** Given problem **
Could you convert the material, starting with the line containing "What do you see at coordinates (1298, 818)" and going on through the line containing "(363, 116).", into a two-column CSV with the headers input and output? Put each value in one quoted field, with line breaks turned into spaces.
============
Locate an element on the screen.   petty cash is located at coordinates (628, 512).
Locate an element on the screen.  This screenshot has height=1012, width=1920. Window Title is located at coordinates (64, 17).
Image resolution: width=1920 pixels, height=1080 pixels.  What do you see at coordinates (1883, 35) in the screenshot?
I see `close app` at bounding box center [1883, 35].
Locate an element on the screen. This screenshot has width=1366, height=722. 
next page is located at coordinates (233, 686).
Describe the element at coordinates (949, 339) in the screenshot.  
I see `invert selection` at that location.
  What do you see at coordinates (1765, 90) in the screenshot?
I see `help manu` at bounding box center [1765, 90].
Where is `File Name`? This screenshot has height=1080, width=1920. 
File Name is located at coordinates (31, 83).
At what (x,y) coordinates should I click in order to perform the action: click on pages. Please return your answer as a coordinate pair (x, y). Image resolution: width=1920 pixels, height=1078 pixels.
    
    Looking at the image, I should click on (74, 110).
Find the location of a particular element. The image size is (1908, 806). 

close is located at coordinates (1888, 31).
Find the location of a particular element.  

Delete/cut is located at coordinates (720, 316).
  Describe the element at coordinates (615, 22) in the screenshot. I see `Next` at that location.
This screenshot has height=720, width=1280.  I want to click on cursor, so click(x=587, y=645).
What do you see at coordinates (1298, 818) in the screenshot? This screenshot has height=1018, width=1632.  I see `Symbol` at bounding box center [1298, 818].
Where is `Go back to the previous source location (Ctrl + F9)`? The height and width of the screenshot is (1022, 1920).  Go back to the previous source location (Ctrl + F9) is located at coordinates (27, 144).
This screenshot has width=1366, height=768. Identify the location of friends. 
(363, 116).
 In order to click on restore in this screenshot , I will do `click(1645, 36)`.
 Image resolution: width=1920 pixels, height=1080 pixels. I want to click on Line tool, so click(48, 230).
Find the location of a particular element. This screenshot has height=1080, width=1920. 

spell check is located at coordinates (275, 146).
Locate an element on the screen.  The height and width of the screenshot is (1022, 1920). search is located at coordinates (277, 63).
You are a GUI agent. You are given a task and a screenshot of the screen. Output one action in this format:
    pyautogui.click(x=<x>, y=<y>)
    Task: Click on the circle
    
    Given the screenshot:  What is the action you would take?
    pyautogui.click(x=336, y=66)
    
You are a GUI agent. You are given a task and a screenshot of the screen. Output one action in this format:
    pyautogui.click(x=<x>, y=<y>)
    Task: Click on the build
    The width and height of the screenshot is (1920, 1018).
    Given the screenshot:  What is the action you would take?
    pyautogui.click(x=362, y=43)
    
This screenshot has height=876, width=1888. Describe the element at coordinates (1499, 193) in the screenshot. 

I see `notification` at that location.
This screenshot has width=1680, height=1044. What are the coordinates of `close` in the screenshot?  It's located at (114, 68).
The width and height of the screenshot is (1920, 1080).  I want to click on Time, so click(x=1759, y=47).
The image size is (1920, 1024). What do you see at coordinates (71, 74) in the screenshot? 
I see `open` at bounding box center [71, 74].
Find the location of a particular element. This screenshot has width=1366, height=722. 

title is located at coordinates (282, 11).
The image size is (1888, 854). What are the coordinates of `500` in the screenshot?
============
** Exercise output **
input,output
"What do you see at coordinates (1298, 818) in the screenshot? This screenshot has height=1018, width=1632.","I see `Symbol` at bounding box center [1298, 818]."
"Where is `Go back to the previous source location (Ctrl + F9)`? The height and width of the screenshot is (1022, 1920).","Go back to the previous source location (Ctrl + F9) is located at coordinates (27, 144)."
"This screenshot has width=1366, height=768. Identify the location of friends.","(363, 116)."